- About this task
All lines of the entries with "computer" in them must be listed.

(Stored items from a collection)
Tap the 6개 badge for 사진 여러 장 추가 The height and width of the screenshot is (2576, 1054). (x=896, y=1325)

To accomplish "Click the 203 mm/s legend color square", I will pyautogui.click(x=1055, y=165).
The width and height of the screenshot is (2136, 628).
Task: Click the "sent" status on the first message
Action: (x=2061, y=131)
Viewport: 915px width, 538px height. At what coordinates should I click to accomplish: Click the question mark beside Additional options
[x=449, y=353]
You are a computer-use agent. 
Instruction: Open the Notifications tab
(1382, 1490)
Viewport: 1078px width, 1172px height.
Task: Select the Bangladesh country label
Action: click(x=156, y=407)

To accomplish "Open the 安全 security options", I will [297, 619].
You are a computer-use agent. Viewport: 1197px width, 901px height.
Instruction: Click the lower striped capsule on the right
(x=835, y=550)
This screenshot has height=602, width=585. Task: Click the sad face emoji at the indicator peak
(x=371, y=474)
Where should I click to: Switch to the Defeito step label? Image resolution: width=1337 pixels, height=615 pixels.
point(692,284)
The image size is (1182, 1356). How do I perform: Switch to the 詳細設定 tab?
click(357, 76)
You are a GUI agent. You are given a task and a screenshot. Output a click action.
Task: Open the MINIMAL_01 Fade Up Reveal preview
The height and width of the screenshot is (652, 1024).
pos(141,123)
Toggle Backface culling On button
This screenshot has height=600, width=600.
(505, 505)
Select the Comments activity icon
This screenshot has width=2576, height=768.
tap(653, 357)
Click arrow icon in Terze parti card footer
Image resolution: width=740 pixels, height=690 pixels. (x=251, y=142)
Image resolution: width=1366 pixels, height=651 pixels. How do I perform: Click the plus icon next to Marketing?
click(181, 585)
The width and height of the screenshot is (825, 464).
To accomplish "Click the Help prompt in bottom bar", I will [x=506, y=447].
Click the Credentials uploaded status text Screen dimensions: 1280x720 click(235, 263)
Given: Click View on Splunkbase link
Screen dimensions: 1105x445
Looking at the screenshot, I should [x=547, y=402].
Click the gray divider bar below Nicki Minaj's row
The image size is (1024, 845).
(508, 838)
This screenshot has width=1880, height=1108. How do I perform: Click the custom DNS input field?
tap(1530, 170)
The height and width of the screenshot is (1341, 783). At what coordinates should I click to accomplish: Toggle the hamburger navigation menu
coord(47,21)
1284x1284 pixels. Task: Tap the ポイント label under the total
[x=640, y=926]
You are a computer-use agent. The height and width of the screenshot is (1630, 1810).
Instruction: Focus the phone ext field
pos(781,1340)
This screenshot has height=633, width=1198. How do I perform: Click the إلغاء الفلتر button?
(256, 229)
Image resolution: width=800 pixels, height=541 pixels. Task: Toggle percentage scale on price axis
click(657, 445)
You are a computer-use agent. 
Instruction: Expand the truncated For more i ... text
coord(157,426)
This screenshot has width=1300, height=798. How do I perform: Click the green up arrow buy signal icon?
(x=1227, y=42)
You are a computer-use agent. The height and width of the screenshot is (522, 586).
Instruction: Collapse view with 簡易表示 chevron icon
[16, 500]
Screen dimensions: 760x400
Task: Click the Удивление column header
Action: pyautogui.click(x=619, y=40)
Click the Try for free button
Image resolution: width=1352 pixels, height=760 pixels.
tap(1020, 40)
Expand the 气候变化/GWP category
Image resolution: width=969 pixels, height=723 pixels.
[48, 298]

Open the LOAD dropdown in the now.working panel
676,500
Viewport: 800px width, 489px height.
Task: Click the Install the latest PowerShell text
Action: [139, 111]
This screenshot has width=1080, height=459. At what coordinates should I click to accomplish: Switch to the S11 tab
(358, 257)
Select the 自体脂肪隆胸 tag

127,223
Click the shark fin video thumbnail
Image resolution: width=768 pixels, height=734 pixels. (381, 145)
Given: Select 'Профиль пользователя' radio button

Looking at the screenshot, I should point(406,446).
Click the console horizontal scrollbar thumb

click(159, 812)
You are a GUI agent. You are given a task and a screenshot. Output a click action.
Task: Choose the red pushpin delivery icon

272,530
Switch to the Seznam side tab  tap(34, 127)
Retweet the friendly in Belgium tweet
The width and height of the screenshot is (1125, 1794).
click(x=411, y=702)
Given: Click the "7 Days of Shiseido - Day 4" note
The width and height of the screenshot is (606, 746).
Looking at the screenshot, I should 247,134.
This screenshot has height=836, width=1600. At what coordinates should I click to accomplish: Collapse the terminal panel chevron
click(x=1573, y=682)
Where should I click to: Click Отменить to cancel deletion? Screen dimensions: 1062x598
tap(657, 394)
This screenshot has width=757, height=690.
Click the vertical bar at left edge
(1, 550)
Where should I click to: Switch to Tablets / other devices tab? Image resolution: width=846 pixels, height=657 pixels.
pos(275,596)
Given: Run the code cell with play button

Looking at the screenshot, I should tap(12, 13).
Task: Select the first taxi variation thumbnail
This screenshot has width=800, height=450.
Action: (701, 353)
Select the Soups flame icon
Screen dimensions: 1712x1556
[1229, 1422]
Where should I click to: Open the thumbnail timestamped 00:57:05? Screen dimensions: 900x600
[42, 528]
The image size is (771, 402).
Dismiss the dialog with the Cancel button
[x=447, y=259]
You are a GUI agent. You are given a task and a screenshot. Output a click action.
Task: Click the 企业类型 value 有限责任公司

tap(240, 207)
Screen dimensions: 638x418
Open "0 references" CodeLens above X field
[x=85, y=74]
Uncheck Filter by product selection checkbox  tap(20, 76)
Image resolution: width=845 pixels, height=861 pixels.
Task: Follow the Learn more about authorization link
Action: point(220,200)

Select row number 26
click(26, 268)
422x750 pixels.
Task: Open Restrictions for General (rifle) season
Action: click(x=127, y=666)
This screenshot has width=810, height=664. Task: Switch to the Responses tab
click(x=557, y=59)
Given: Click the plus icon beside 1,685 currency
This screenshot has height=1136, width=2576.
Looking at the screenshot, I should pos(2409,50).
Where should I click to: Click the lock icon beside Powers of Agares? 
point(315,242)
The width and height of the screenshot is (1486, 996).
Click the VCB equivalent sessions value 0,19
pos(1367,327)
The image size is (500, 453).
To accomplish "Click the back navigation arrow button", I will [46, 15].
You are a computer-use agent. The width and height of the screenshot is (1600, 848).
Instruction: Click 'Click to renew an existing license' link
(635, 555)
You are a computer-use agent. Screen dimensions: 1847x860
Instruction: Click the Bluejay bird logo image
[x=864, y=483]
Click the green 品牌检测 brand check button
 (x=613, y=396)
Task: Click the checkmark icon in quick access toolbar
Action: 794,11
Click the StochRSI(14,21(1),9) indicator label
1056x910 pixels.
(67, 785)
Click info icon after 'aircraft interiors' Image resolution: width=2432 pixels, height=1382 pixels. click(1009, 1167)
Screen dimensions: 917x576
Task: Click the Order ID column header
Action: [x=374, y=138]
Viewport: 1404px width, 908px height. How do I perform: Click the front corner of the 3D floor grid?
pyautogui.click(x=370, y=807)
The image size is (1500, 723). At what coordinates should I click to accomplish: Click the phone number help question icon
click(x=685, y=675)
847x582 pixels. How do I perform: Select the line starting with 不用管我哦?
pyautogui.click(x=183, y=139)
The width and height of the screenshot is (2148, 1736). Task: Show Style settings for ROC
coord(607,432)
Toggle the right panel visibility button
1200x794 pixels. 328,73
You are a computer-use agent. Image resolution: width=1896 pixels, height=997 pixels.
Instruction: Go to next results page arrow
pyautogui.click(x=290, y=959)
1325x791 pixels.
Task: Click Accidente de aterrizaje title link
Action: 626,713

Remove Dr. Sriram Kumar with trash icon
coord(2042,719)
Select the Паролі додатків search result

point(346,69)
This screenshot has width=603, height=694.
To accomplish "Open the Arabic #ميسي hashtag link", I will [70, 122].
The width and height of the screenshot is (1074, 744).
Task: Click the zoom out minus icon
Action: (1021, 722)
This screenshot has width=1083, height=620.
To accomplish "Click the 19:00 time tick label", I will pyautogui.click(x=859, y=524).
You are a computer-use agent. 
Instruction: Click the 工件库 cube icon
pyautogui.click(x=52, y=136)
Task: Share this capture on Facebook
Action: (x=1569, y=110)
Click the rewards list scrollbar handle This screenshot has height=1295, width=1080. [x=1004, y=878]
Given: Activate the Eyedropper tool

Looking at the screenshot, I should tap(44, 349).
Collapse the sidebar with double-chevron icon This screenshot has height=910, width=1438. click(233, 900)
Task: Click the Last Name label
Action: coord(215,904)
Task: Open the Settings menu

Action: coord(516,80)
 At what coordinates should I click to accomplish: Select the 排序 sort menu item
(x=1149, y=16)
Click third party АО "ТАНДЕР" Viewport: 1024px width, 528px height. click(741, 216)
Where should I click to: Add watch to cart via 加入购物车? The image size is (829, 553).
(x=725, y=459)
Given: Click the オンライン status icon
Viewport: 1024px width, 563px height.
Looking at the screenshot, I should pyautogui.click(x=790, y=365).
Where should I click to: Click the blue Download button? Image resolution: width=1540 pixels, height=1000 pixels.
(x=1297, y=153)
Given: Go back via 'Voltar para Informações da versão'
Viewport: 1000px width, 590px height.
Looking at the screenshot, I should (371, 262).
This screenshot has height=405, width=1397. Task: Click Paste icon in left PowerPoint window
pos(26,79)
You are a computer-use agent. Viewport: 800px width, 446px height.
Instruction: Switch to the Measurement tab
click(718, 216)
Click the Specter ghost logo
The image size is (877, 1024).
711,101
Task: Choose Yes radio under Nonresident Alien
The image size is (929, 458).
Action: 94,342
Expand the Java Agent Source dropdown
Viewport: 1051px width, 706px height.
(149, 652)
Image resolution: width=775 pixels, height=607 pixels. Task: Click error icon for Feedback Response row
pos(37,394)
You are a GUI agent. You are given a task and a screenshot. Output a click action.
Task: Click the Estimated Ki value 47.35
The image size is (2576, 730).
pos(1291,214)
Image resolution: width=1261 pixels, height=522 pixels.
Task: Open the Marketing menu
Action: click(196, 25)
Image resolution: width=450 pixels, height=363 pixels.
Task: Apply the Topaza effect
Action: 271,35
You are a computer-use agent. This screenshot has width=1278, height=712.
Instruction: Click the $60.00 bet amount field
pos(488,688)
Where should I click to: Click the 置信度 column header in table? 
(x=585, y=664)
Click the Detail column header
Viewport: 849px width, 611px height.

- Written answer
You are a computer-use agent. 
You are a computer-use agent. Viewport: 1197px width, 901px height.
You are a computer-use agent. The height and width of the screenshot is (1630, 1810).
You are a computer-use agent. 
You are a computer-use agent. The height and width of the screenshot is (522, 586).
You are a computer-use agent. The width and height of the screenshot is (1600, 848).
You are a computer-use agent. Screen dimensions: 1847x860
You are a computer-use agent. Image resolution: width=1896 pixels, height=997 pixels.
You are a computer-use agent. 
You are a computer-use agent. Viewport: 800px width, 446px height.
You are a computer-use agent. This screenshot has width=1278, height=712.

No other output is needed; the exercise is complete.